United States National Museum, 1881-1911
The United States National Museum, later known as Arts and Industries Building, opened to the public in 1881 with displays of anthropology, art, geology, history, and natural history. A few of the exhibits, notably birds, invertebrates and art, remained in the original Smithsonian building, or “Castle.” As the floor plan indicates, there were four main halls, north, south, east and west, placed off the rotunda in the center of the building. Ranges ran along the outside walls, and courts were the small sections between the ranges and halls. The pavilions in each corner of the building had second and third floors, as did the towers at the center of each side. The pavilions and towers provided office, laboratory, and storage space for the growing curatorial staff. The main entrance, from the National Mall, was on the north side. In 1897, galleries added a second floor of exhibit space.

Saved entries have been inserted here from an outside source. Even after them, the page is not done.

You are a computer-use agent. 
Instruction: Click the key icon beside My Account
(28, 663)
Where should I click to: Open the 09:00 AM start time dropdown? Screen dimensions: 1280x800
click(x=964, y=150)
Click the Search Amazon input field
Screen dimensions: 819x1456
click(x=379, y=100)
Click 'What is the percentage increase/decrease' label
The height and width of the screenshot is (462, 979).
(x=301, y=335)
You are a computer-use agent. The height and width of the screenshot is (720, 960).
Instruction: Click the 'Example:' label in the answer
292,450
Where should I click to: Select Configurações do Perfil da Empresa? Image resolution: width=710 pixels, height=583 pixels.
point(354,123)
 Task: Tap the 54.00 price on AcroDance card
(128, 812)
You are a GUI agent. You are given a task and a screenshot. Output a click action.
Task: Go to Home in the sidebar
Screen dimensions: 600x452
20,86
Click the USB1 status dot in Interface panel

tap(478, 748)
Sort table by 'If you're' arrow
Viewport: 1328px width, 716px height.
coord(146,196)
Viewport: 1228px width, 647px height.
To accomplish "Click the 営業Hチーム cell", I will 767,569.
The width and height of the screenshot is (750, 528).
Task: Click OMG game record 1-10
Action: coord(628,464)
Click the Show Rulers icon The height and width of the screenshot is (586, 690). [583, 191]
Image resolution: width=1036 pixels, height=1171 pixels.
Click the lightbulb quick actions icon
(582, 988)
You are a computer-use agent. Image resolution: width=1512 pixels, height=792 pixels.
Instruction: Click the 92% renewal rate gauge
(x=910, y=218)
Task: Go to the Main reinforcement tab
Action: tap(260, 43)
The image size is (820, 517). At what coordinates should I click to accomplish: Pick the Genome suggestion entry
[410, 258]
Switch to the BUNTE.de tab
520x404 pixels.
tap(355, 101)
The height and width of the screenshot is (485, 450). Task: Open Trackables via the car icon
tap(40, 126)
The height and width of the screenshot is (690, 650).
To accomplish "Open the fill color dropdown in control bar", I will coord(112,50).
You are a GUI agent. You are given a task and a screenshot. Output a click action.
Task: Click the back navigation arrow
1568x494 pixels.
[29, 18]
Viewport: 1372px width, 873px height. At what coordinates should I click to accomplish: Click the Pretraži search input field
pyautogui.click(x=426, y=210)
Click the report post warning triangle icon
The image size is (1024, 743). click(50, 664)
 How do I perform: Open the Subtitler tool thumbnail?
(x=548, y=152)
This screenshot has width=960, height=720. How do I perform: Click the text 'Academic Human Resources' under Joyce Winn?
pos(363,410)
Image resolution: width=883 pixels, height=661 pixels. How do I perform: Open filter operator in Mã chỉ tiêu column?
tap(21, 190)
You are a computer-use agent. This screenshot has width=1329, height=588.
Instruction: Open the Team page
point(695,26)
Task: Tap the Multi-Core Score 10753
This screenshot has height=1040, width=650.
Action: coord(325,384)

This National Museum was new in philosophy, as well as building and cases. Credit for this belongs to George Brown Goode, (1851-1896) who became the leading figure in American museum theory and display. Prior to the museum’s completion, he had visited all the major museums in Europe, but then developed his own “democratic” approach. In Goode's view, the early Smithsonian collections had been a museum of research. When the Smithsonian accepted the government collections in 1858, it became the museum of record, the “official” repository for objects of art, culture, history and science. Goode’s new museum was also a museum of education. Goode believed that the role of the National Museum was to teach and uplift the citizens of a democracy, not merely amuse or entertain.
Goode established a comprehensive classification of the world, from the inorganic to plants to animals to man. The exhibits were designed to convey the place of each object in a great world order. The geology and natural history halls were arranged according to their scientific classification. The anthropology and history of technology halls reflected the prevailing Progressive Era point of view. The curator of ethnology, Otis Tufton Mason, exemplified this approach. He viewed human civilizations in a progression from so-called “primitive” cultures to that pinnacle of development, the United States. Exhibits traced the history of each industry, such as agriculture, ceramics, music, navigation, etc., from “primitive” societies to modern American achievements. A “Historical Relics” collection displayed the possessions of the founding fathers and colonial society.
Within the large open halls, exhibits were created by the placement of large mahogany exhibit cases that were on casters and could be moved to reconfigure an exhibit. Goode developed plans for a series of standard exhibit cases that could display a variety of types and sizes of objects. The halls were lit primarily by skylights, with additional light from windows and doors. The windows were frosted to diffuse the direct sunlight on the collections. At its opening, the building had mostly gas lighting; however, some of the small halls also had electric lights hanging from above. By 1883, all exhibit halls had electric lighting. The building had an unusual air circulation system, with the walls consisting of two sections, with a space for air flow in between. The circular openings in the upper wall that can be seen in this picture are the vents to control that air flow and ensure good circulation.
Construction of galleries or balconies on the second floor of the US National Museum began in 1897 and was completed in 1903. The galleries provided additional exhibit space and allowed visitors to look down on the exhibits from above. Construction workers used 15,028 hydraulic pressed bricks to create 67 square feet of gallery space.
By the time of Baird’s death in 1887, the US National Museum had truly become the nation's museum, with its premier collection of anthropological artifacts, art works, historical objects and natural history specimens. It was a center of art, history, culture, and science that announced that the new capital city was on par with those of Europe. It established a new pantheon of national heroes, distinctly American, and celebrated the triumph of American technology. The National Museum became part of the standard itinerary for visitors to the nation’s capital. The collections grew rapidly in every department, and by the time the building opened, the Smithsonian was seeking funds for a new, larger national museum building.